■ TASK DESCRIPTION: In the listing that follows, locate the line containing "Task: Sort table by Date column header" and the line containing "Given: Click the 12 ago x-axis label". Retype exactly those two lines and every line between them, and nothing more.

■ SUPPLIED DATA:
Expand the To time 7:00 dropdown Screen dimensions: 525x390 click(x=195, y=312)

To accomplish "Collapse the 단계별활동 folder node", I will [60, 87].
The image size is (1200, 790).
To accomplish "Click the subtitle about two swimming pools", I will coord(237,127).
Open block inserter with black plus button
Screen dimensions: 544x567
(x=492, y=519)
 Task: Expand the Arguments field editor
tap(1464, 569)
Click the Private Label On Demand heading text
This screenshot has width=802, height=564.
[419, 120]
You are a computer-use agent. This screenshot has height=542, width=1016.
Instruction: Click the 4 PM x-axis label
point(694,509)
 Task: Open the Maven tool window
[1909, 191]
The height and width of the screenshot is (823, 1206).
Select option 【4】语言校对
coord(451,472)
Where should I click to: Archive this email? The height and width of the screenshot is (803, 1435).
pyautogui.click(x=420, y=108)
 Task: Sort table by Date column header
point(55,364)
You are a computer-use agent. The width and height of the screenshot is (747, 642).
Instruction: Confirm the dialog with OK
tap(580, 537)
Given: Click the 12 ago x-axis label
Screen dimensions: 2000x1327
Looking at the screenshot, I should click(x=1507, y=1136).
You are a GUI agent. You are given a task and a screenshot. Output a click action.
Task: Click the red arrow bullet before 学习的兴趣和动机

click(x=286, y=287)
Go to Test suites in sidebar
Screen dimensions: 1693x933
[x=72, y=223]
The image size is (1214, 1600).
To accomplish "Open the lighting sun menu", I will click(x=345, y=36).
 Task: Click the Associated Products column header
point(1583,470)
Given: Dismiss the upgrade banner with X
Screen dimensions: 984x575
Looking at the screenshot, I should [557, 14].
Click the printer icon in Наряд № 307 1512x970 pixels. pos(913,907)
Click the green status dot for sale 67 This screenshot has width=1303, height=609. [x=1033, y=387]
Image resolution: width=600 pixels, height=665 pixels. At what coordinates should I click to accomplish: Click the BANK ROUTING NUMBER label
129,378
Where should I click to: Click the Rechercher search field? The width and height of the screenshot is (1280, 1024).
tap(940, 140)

■ RESULT FOR THIS TASK:
 Task: Sort table by Date column header
point(55,364)
You are a computer-use agent. The width and height of the screenshot is (747, 642).
Instruction: Confirm the dialog with OK
tap(580, 537)
Given: Click the 12 ago x-axis label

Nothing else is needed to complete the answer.